1. Rappel historique
Jusqu’à la Révolution Tranquille des années ‘60, les écoles québécoises étaient gérées selon deux systèmes d’appartenance, soit les écoles catholiques pour les francophones et les écoles protestantes pour les anglophones et les non-catholiques, peu importe leur langue. Pour les nationalistes québécois, cette situation était qualifiée d’anormale étant donné que les parents des enfants de l’immigration choisissaient en très forte majorité les écoles anglaises. Pourquoi en était-il ainsi? C’est que le niveau socioéconomique des anglophones étant supérieur à celui des francophones jusque dans les années ‘70, il était plus attrayant d’envoyer les enfants issus de l’immigration à l’école anglaise afin de profiter de ces avantages socioéconomiques.
2. Des affrontements et une crise sociale
Un affrontement se produisit en 1968 dans la ville de Saint-Léonard, au Nord de Montréal (elle fait partie de nos jours de la ville de Montréal) qui comptait plusieurs familles d’origine italienne (30% de la population) et catholique. Ces familles souhaitaient que leurs enfants fréquentent l’école anglaise de la ville afin d’améliorer leur sort socioéconomique. Le gouvernement dirigé par le chef de l’Union Nationale, Daniel Johnson s’en mêla, souhaitant présenter une loi qui tiendrait compte du caractère francophone du Québec. Il avait même souligné que le Québec devait être « aussi français que l’Ontario est anglais » !
3. Manifestations de la Rue
Le 26 septembre 1968, Daniel Johnson décéda. Son successeur, Jean-Jacques Bertrand, moins combatif que son prédécesseur sur la question de la langue, tergiversa en proposant un projet de loi (85) qui garantirait le libre-choix de l’école française ou anglaise pour tous, en insistant qu’il fallait mettre en place des mécanismes afin que les anglophones puissent apprendre le français. Un tollé de protestations se fit entendre partout au Québec : 20 000 manifestants à Montréal, 50 000 au Parlement à Québec. Il faut comprendre que 85% de la population était francophone et comme les immigrants se tournaient vers les écoles anglaises, et si la tendance se maintenait, il s’ensuivrait un déclin démographique chez les francophones. La crise fit rage auprès des étudiants, des syndiqués et des mouvements nationalistes.

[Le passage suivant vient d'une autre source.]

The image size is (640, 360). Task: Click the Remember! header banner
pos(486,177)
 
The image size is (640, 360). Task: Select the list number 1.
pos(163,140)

Les Libéraux de Jean Lesage appuyèrent le projet de loi, mais des opposants quittèrent le parti dont Yves Michaud ainsi que quelques députés de l’Union Nationale. René Lévesque qui siégeait comme indépendant, s’opposa aussi au projet de loi qui même refondu par la loi 63, reprenait les grandes lignes du projet de loi 85. Les droits linguistiques de la minorité anglophone s’en trouvèrent-ils garantis grâce à ce projet de loi ainsi qu’à la loi 63 qui lui succéda. Il faudra attendre l’adoption de la loi 101 votée par le Parti Québécois en 1977 pour renforcer un peu plus les droits linguistiques des francophones tout en continuant à protéger ceux des anglophones nés au pays.
4. Une crise qui emporta l’Union Nationale
L’Union Nationale n’a pas survécu à cette crise, car lors des élections d’avril 1970, les Libéraux de Robert Bourassa l’emportèrent sur l’Union Nationale. Cette élection sonnait le glas pour ce parti fondé par Maurice Duplessis : les résultats illustrent la montée du nationalisme québécois car les Libéraux obtinrent 45% des voies avec 72 sièges, suivi de l’Union Nationale avec 19,6% et 17 sièges, le Ralliement créditiste avec 11% des voies et 12 sièges, et enfin le Parti Québécois obtenant 23% des voies et ne récoltant que 7 sièges. La vague péquiste se fit grandement sentir et allait profiter de cette crise linguistique.